Je pense que plus on travaillera avec les ordinateurs dans le cadre de l’IA, plus on comprendra la richesse de l’homme, exprime Khai Minh Pham, optimiste. On positionnera l’homme à sa juste valeur par rapport à toutes les dimensions qu’il peut générer.

On vit une mutation aujourd’hui qui est un peu comparable à celle du Néolithique, croit pour sa part le philosophe Pierre Lévy, qui voit dans l’avènement de l’IA un bouleversement énorme.

Bien que la base de l’intelligence artificielle soit saine, il faut repenser notre rôle dans les différentes sphères de la société, suggère Philippe Queau, de l’Institut national de l’audiovisuel en France.

Une réflexion qui n’a pas été entreprise par les technocrates et inconditionnels de l’ordinateur, dénonce Paul M. Kennedy, du Département de sécurité internationale de l'Université Yale.

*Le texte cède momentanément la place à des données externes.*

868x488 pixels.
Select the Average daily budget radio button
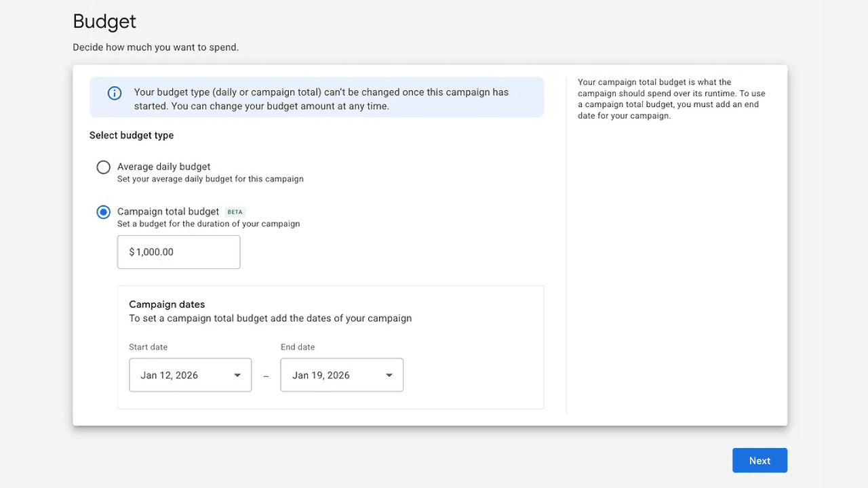pyautogui.click(x=103, y=167)
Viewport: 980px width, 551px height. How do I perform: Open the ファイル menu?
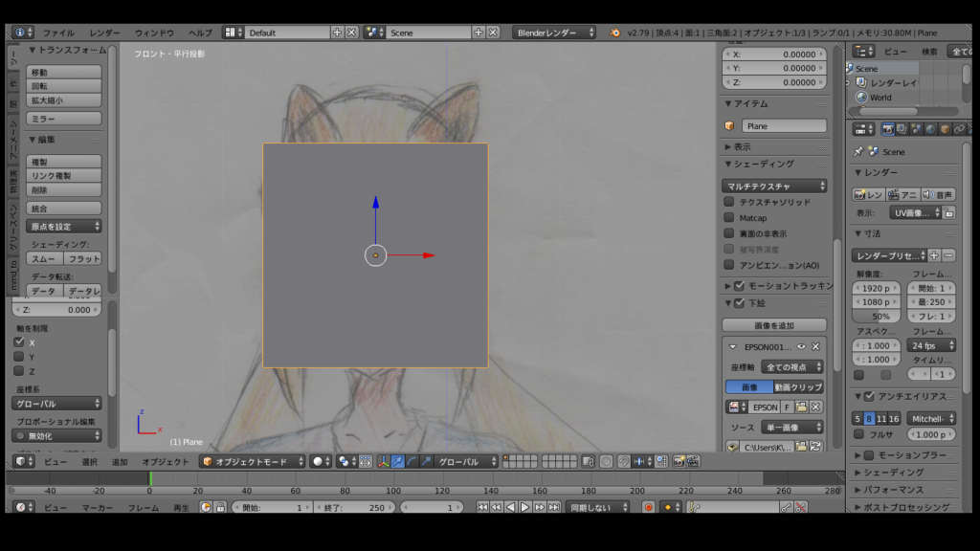tap(58, 33)
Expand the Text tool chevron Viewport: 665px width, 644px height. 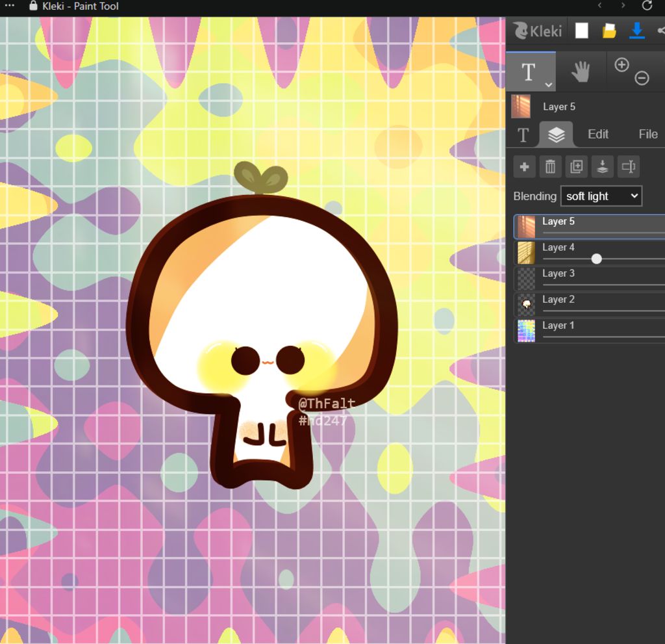point(549,84)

À court terme, on peut prévoir une amélioration de la qualité de vie pour ceux qui ont accès à un ordinateur, expose l’historien. Un fossé risque toutefois de se creuser entre les riches et les pauvres, en plus de l’isolement social que pourraient générer ces nouvelles technologies.

Notre extrait du reportage de l’émission Dossier laisse le mot de la fin à Herbert A. Simon, Prix Nobel d’économie, considéré comme l’un des pionniers de l’intelligence artificielle.

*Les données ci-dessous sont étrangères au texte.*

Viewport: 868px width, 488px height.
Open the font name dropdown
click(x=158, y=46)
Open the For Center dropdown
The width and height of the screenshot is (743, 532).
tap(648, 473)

La seule question que peut se poser un scientifique est de savoir si en fin de compte, dans l'ensemble, il est préférable pour l'espèce humaine d'en savoir plus ou d'arrêter toute recherche.

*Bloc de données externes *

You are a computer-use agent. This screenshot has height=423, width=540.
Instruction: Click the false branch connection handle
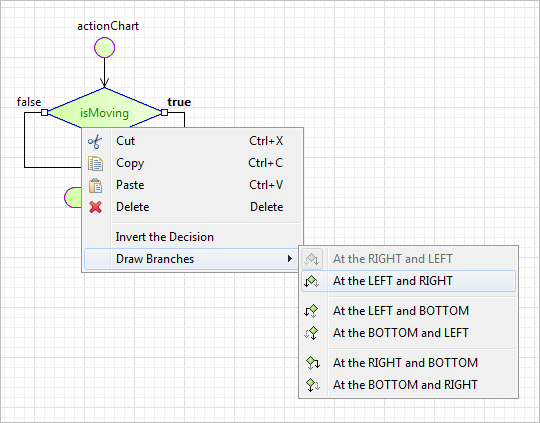coord(44,112)
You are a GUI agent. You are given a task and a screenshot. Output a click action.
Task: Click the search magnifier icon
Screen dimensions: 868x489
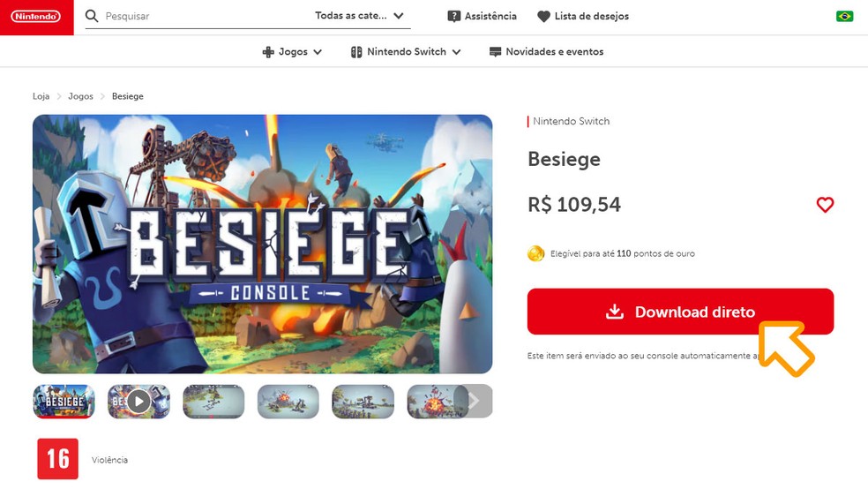coord(92,16)
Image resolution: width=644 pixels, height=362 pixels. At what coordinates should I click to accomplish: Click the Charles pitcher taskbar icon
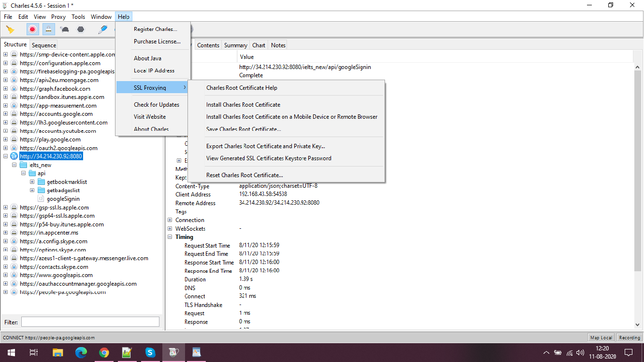tap(173, 352)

Une citation de Herbert A. Simon

Découverte, 3 septembre 2017

À l’émission Découverte du 3 septembre 2017, Danny Lemieux et Jeannita Richard recueillent les réflexions de Yoshua Bengio, Yann LeCun et Geoffrey Hinton, tous trois investis dans le domaine de l’apprentissage profond.

Les trois spécialistes s’expriment sur des enjeux tels que le marché du travail, l’expertise et les valeurs humaines à préserver ainsi que les dérives possibles de l’IA.

Le mariage entre la robotique et l'intelligence artificielle pose-t-il une menace sur l'emploi? Si l’intelligence artificielle peut être utilisée dans beaucoup de domaines, Yoshua Bengio évalue que ce sont généralement les emplois les moins bien payés qui en souffriront le plus.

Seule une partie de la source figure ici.